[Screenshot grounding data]
■ ■ ■ ■ ■

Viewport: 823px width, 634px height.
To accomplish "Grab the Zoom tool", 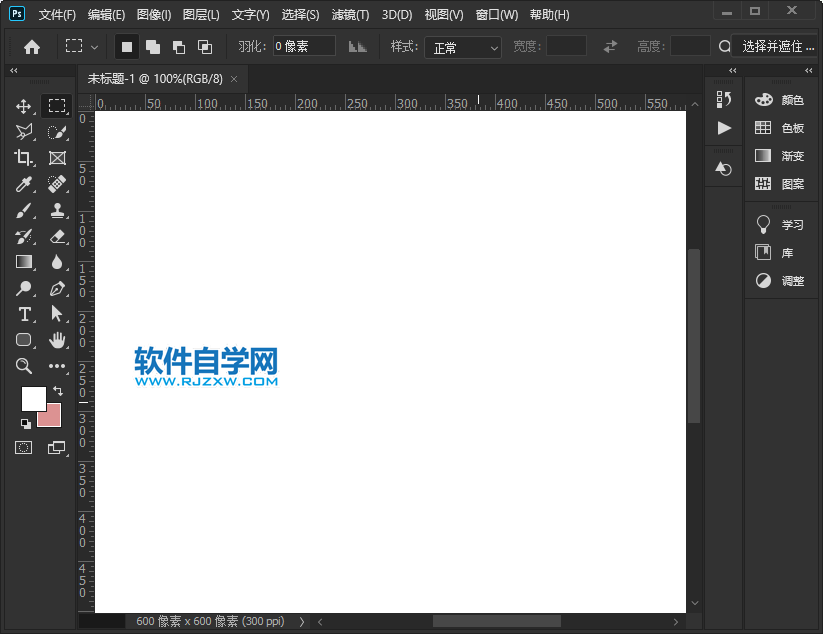I will click(23, 366).
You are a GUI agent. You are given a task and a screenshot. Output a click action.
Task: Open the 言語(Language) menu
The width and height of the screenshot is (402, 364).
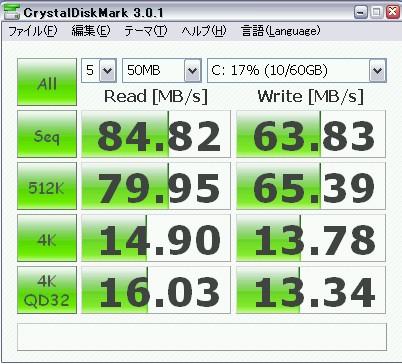(280, 31)
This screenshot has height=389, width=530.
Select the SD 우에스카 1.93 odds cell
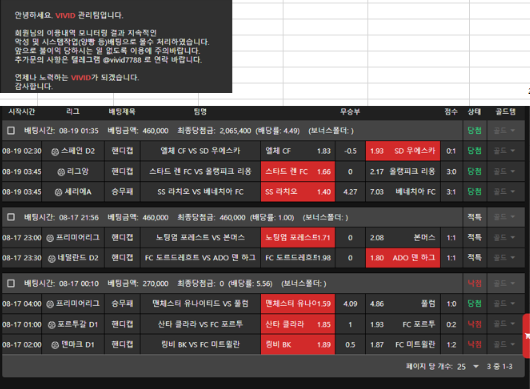[x=403, y=151]
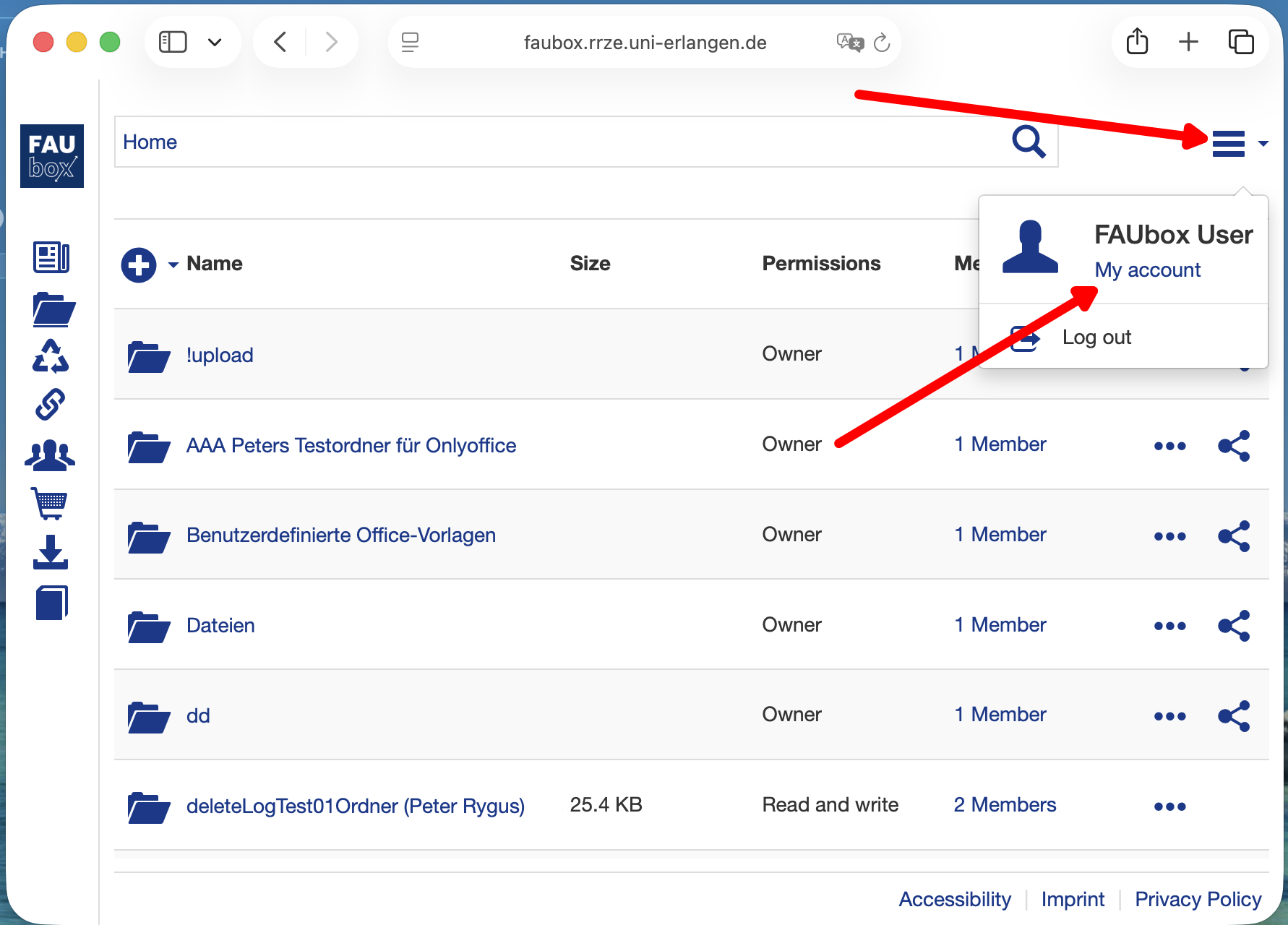Open the news feed sidebar icon
This screenshot has width=1288, height=925.
coord(51,257)
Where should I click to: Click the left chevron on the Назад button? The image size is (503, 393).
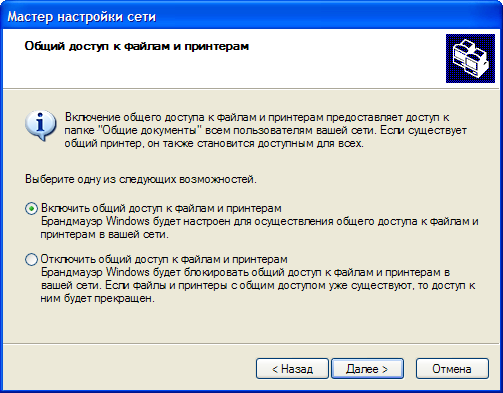[x=275, y=369]
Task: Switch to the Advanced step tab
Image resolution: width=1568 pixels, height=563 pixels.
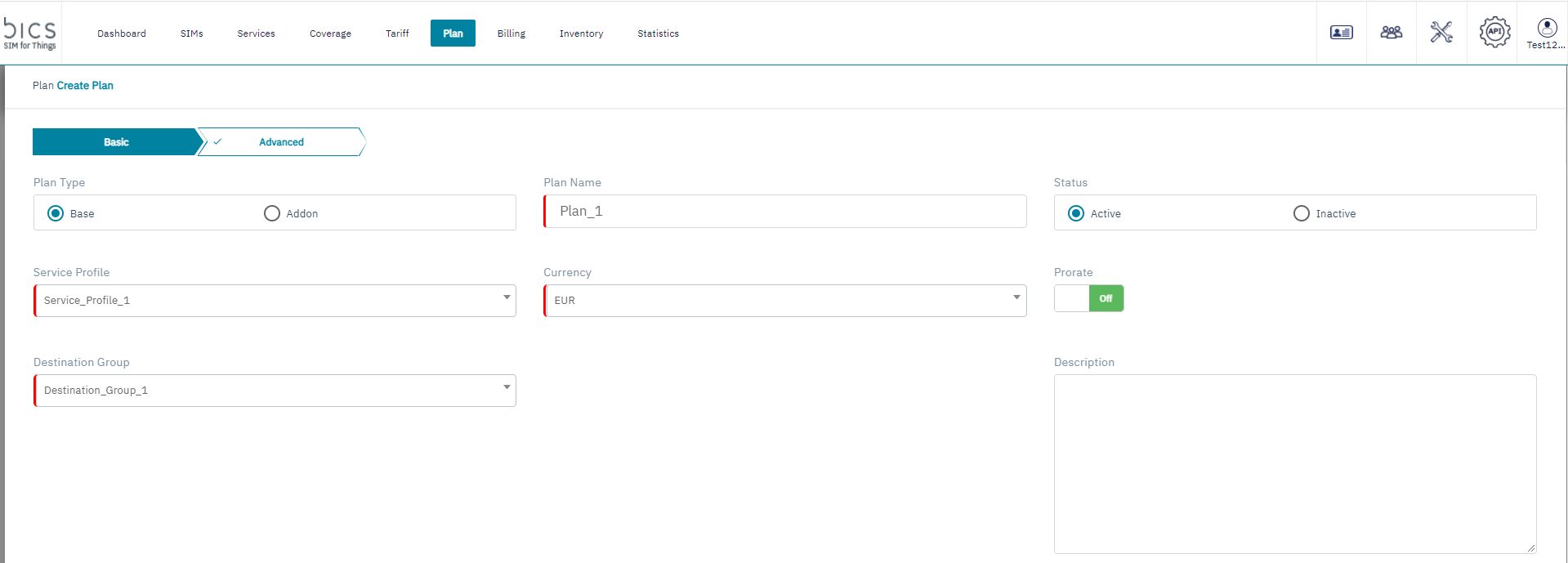Action: click(x=281, y=142)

■ ■ ■ ■ ■

▶ [EXERCISE AIM]: Copy the lines starting at the line that contains "You are a GUI" and running to the final line of the entries, inclusive; omit all pictures.

▶ [RESPONSE BELOW]:
You are a GUI agent. You are given a task and a screenshot. Output a click action.
Task: Open the 言語(Language) menu
The width and height of the screenshot is (402, 364).
(280, 31)
This screenshot has height=389, width=530.
Select the SD 우에스카 1.93 odds cell
[x=403, y=151]
Open the news feed sidebar icon
This screenshot has width=1288, height=925.
coord(51,257)
Where should I click to: Click the left chevron on the Назад button? The image size is (503, 393).
[x=275, y=369]
Task: Switch to the Advanced step tab
Image resolution: width=1568 pixels, height=563 pixels.
Action: click(x=281, y=142)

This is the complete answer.